*Ausgewählter Text*:

• • • • •

Eine Antwort erübrigt sich. Der Aufmarsch hat symbolischen Wert. Seit
einiger Zeit wird die Rasenfläche im UN-Gebiet als Fußballplatz genutzt,
Spiele zwischen Nord und Süd finden trotzdem nicht statt. Ein
türkisch-zypriotischer Verein darf den Rasen pflegen. Immerhin.
"Seit dem Veto der griechischen Zyprioten ist die Stimmung auf beiden
Seiten sehr schlecht", erzählt Panayi, "auch unter uns Künstlern." Er sieht
ernst aus mit seinen klaren, braunen Augen, den dunklen Locken und dem fein
rasierten Bart, der seine Oberlippe ziert. Manchmal lächelt er
aufgeschlossen. Trotz des gewachsenen Misstrauens, trotz des Desinteresses,
das so viele seiner griechisch-zypriotischen Mitbürger dem Norden
entgegenbringen. Dann sagt er Sätze wie diese: "Wir dürfen keine Hoffnung
mehr in die Politik setzen. Beide Regierungen werden von Jahr zu Jahr
unflexibler und extremer." Gewählt habe er auch zuvor noch nie. Seine
Erfahrung habe ihm gezeigt, dass die Politik in Europa und auf der Insel
die Teilung nur zementiere, dass eine Vereinigung immer weiter entfernt
scheine, leider. Trotzdem hält er an seinem Traum fest: "Vielleicht gelingt
es der Kunst, die Einstellung der Menschen ein wenig zu verändern."

• • • • •

*Bereitgestellte Daten*:
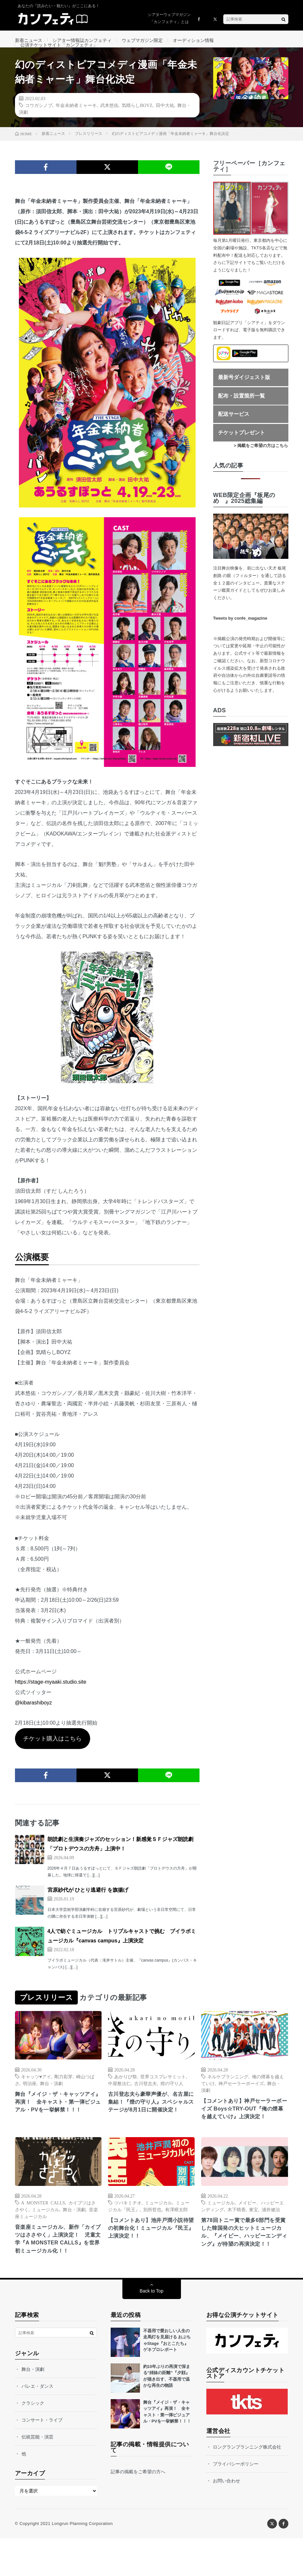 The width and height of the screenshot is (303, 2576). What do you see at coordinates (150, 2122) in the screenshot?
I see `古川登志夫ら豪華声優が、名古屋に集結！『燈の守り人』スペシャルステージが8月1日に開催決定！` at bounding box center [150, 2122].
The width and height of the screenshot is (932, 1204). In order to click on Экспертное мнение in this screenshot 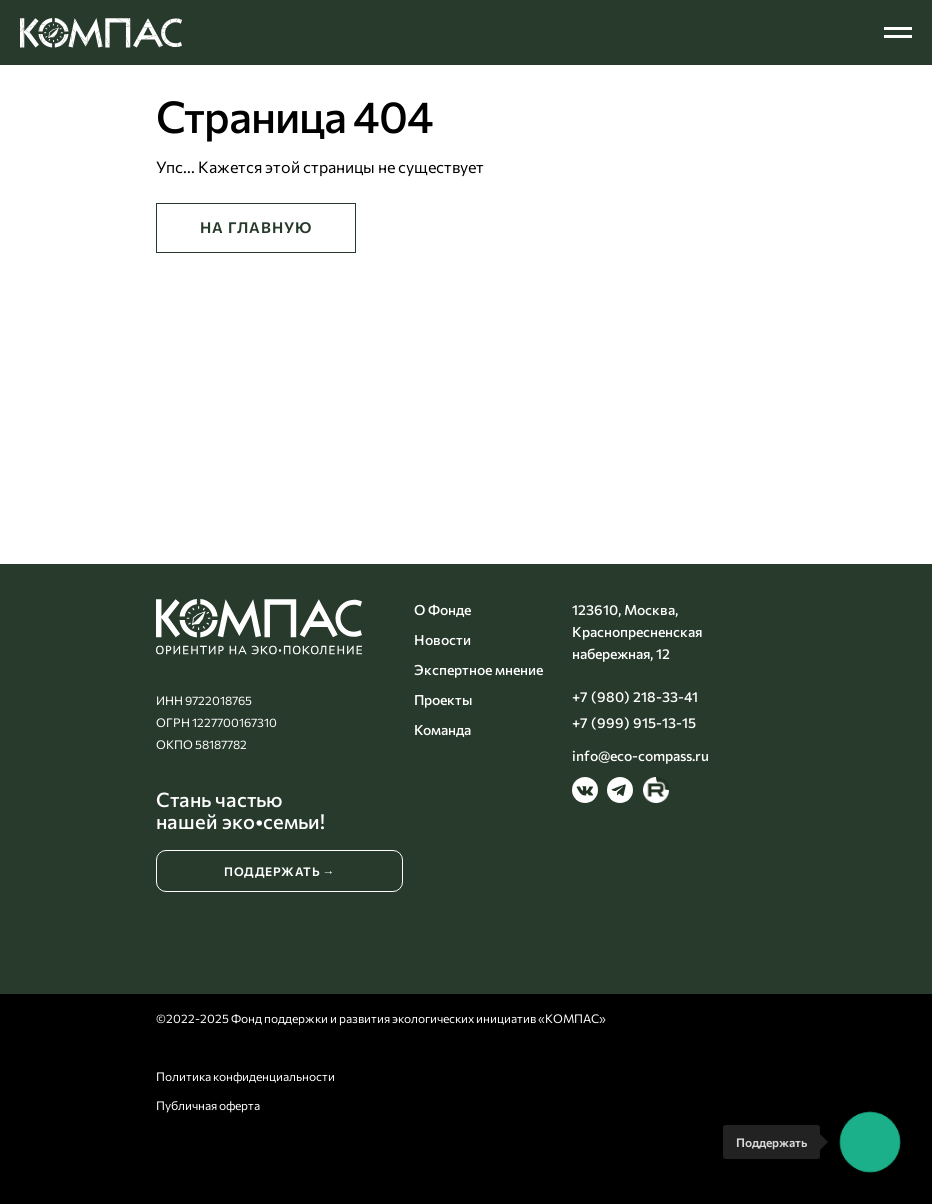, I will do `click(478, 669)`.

• • • • •

*Aufgabenliste*:
[1] Wer darf laut dem Auszug über Zypern den Rasen im UN-Gebiet pflegen?
[2] Gib aus dem Auszug über Zypern den Abschnitt wörtlich wieder, der bei „Eine Antwort erübrigt“ beginnt und bei „Rasen pflegen. Immerhin.“ endet.
[3] Prüfe, ob die folgenden Aussagen mit dem Auszug über Zypern übereinstimmen. Antworte jeweils mit Ja oder Nein und zitiere die entscheidenden Worte des Auszugs.
(a) Auf der Rasenfläche im UN-Gebiet finden Spiele zwischen Nord und Süd statt.
(b) Panayi hat auch früher noch nie gewählt.
(c) Panayi hofft, dass die Kunst die Einstellung der Menschen etwas verändern kann.

*Lösungen zur Übung*:
[1] Ein türkisch-zypriotischer Verein darf den Rasen pflegen.

[2]
Eine Antwort erübrigt sich. Der Aufmarsch hat symbolischen Wert. Seit
einiger Zeit wird die Rasenfläche im UN-Gebiet als Fußballplatz genutzt,
Spiele zwischen Nord und Süd finden trotzdem nicht statt. Ein
türkisch-zypriotischer Verein darf den Rasen pflegen. Immerhin.

[3]
(a) Nein: „Spiele zwischen Nord und Süd finden trotzdem nicht statt.“
(b) Ja: „Gewählt habe er auch zuvor noch nie.“
(c) Ja: „Vielleicht gelingt es der Kunst, die Einstellung der Menschen ein wenig zu verändern.“